Material provided:

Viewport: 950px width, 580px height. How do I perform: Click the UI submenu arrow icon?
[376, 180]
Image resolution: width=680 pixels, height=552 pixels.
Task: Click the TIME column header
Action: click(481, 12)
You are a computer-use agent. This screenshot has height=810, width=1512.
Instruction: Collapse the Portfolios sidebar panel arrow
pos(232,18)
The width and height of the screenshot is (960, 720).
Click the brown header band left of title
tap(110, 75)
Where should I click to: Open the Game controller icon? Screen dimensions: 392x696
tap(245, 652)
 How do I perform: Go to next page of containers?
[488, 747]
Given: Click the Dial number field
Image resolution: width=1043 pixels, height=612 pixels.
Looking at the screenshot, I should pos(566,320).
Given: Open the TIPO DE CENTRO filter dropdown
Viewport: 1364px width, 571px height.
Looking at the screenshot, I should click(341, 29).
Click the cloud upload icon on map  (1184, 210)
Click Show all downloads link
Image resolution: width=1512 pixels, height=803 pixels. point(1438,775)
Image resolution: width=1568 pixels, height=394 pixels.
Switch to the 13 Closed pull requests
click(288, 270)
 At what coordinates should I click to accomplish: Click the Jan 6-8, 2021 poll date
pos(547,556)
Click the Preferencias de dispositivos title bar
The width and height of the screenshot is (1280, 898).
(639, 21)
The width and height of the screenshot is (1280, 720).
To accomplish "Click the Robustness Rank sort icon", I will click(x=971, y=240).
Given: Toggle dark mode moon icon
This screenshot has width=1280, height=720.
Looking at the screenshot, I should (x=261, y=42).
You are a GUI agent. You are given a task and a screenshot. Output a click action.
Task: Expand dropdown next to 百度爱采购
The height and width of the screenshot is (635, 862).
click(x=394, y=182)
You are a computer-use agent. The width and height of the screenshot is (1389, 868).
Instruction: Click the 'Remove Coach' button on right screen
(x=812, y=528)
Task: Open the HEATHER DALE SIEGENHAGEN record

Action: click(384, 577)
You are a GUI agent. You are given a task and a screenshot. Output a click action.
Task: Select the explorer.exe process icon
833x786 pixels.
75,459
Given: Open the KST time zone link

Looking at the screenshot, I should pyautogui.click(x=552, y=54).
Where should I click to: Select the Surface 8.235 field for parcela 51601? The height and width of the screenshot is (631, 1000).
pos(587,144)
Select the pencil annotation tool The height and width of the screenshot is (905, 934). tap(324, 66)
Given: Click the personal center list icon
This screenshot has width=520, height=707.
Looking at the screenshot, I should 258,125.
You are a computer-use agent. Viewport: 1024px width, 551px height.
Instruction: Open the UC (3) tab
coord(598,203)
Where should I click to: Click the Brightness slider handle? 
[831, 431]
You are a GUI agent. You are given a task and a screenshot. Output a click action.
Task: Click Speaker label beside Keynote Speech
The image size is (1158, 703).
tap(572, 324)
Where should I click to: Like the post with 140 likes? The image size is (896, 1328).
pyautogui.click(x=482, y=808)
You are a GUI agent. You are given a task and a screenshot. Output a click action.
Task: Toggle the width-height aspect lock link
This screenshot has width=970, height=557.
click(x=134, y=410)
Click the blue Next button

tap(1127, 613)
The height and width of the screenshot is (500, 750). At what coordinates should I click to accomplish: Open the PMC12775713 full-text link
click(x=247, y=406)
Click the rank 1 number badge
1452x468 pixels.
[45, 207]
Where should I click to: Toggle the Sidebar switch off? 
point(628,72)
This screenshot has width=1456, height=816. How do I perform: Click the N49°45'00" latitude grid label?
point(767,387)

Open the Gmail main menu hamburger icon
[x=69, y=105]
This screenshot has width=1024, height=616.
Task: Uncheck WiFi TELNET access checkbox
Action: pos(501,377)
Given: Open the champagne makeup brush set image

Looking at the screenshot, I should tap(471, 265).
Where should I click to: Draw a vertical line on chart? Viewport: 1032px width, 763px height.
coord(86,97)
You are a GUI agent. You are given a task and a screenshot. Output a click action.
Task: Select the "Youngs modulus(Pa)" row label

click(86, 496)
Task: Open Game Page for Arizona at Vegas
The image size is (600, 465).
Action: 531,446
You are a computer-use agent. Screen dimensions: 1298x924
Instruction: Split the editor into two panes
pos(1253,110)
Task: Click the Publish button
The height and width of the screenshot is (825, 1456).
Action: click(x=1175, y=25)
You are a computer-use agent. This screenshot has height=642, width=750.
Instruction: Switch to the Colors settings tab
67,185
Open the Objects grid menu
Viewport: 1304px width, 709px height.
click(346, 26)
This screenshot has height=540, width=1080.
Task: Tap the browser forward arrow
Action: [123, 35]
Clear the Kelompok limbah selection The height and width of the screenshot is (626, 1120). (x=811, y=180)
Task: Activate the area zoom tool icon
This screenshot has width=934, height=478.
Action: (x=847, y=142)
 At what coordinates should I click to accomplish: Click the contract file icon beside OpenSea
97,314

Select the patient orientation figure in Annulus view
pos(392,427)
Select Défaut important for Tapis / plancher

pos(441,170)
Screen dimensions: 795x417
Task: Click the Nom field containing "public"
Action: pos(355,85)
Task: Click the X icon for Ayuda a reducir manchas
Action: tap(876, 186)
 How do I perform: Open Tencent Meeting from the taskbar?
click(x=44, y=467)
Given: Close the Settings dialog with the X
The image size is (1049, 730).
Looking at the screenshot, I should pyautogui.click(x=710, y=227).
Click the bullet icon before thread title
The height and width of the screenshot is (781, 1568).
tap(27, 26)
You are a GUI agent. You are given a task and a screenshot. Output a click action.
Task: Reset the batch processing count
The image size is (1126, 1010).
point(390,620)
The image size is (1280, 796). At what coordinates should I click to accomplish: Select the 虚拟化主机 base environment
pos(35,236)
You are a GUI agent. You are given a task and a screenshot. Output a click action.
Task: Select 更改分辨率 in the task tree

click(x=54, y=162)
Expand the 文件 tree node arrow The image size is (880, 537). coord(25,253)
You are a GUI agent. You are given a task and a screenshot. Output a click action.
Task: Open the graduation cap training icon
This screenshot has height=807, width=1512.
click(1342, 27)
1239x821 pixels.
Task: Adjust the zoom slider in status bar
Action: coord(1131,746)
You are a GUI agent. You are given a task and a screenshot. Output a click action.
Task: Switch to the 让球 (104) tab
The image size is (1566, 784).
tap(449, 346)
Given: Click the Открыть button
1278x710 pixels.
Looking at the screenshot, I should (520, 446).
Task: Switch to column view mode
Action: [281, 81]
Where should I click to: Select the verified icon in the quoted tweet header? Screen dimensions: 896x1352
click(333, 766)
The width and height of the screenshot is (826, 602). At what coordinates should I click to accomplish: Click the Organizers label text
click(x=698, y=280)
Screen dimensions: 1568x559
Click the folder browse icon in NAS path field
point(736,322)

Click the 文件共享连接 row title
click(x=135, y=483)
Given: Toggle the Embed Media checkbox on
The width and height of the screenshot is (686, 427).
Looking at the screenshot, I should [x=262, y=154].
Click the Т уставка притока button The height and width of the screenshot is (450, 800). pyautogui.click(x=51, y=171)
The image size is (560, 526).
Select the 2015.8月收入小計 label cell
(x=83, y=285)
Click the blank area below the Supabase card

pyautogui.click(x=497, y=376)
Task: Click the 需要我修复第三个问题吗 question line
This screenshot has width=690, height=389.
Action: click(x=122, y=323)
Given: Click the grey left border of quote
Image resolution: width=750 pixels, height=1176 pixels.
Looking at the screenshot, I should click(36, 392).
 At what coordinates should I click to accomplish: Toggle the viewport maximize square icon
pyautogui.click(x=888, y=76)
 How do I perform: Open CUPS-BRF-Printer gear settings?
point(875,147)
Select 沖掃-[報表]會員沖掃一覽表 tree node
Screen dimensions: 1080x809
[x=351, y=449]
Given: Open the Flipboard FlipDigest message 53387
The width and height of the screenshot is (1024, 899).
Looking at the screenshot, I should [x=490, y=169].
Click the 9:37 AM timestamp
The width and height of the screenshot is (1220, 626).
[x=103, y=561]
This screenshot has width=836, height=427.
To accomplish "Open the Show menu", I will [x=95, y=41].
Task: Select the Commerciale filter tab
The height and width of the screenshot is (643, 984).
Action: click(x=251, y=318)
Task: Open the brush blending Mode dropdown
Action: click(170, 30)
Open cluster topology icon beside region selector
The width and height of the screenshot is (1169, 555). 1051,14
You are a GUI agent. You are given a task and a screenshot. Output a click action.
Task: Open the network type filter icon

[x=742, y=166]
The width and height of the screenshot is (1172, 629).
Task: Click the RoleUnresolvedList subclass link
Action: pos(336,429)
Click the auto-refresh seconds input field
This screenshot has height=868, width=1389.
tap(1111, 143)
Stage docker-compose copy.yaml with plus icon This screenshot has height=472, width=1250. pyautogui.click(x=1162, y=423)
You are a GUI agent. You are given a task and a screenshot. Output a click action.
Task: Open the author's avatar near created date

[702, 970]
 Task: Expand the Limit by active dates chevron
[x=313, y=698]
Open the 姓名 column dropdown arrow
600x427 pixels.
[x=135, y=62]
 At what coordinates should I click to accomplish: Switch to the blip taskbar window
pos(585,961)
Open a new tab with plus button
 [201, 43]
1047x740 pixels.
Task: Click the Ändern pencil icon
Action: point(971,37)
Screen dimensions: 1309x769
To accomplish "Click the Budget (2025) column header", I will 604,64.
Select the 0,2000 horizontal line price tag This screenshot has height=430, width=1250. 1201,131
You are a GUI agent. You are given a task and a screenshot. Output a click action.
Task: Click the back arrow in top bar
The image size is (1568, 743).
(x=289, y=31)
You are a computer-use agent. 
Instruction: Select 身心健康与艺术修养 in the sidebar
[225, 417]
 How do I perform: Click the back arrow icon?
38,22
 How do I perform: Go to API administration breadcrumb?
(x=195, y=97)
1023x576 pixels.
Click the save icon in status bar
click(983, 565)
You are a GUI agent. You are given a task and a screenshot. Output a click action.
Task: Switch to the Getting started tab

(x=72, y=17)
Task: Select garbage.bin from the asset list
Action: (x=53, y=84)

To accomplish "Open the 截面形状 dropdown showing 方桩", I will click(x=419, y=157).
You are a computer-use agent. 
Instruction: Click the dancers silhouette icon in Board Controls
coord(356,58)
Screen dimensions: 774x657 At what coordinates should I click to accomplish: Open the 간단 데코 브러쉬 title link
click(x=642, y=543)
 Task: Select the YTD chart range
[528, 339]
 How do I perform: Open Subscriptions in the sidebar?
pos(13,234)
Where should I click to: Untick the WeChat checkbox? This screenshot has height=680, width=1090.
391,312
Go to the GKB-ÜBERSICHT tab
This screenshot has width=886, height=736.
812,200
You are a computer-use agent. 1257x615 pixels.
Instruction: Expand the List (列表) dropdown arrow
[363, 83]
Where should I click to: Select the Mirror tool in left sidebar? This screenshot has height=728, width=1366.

Brief:
Lines with "will": return each one from the data above.

Written answer:
To accomplish "Click the Robustness Rank sort icon", I will click(x=971, y=240).
To accomplish "Open the Show menu", I will [x=95, y=41].
To accomplish "Click the Budget (2025) column header", I will 604,64.
To accomplish "Open the 截面形状 dropdown showing 方桩", I will click(x=419, y=157).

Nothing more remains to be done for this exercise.